I was there with Oasys’s Sanjiv Kaul and Paul van Besouw. And as the conversation got started, Paul launched something on his laptop, and we continued the conversation for a few minutes.

I honestly don’t remember how many minutes it was, but it wasn’t a lot. And we went back to Paul’s computer and the thing he had started was complete.

It turns out that the thing he had started was synthesis of a 6-million-gate design using their RealTime Designer tool. About 300,000 lines of RTL code. Not the biggest design in the world, but far from a trivial demo design. And it finished in those few minutes. On his laptop.
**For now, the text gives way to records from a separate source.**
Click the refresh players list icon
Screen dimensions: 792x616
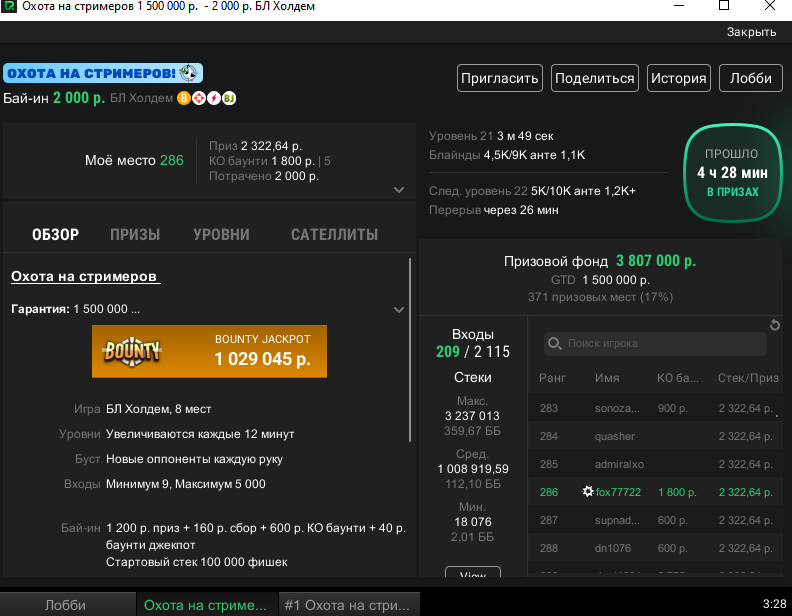[x=774, y=325]
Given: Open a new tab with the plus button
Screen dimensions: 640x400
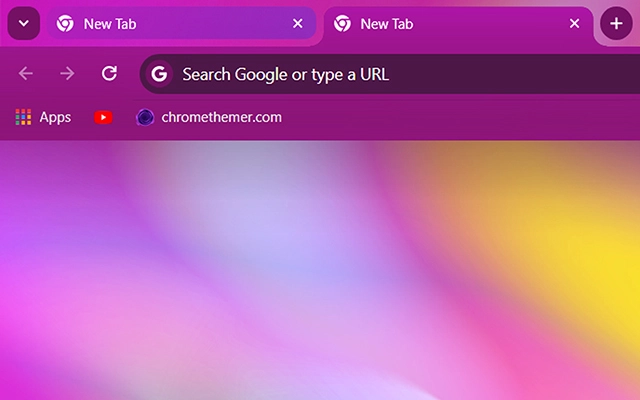Looking at the screenshot, I should (x=616, y=24).
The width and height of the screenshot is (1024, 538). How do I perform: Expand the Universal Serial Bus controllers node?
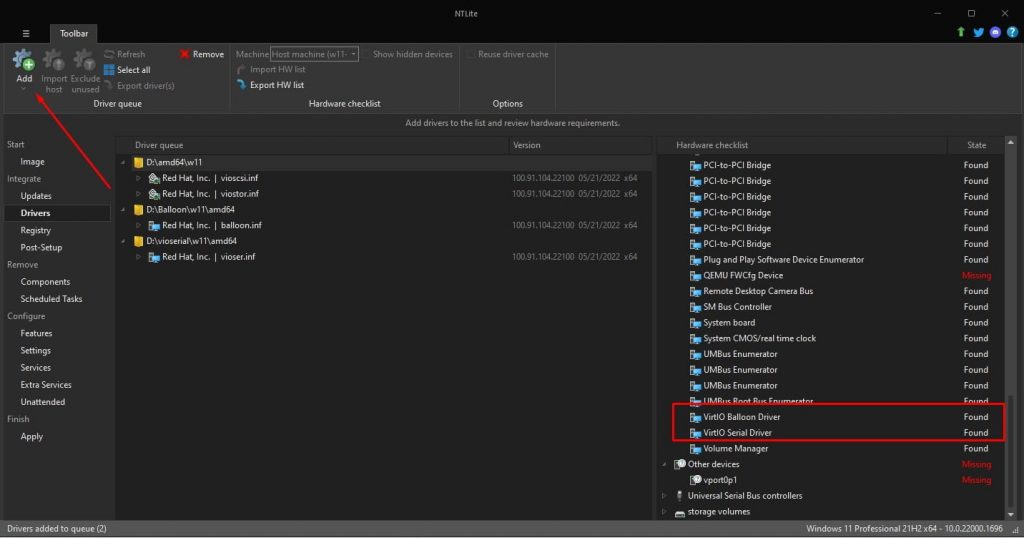(x=664, y=496)
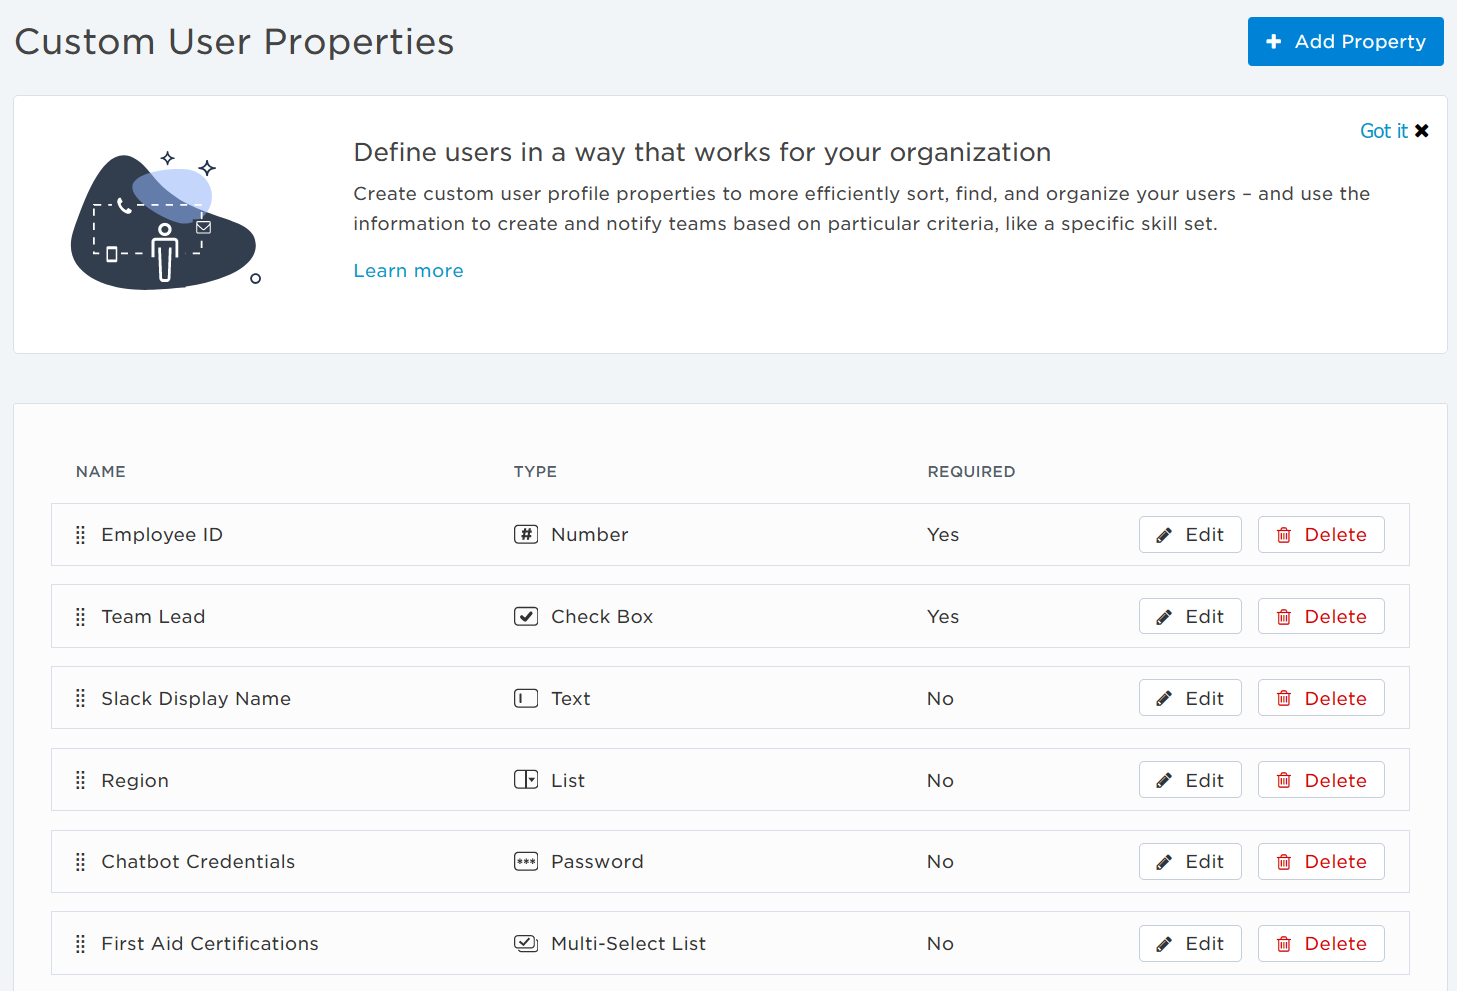Delete the Employee ID property

1321,534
Now… putting on my skeptic’s hat for a moment, I should be clear and honest here: I did not inspect the design; I counted neither the lines of RTL nor the gates. So I am taking them at their word that the design was of the size described. I also didn’t verify that this wasn’t some sham process that was designed to look like something was happening, maybe making some lights flash and some beeping sounds, only to finish its process of doing nothing to allow them to bring up the results files that were there all along. So I am also taking them at their word that the process was truly taking some input and manipulating it to create afresh some output.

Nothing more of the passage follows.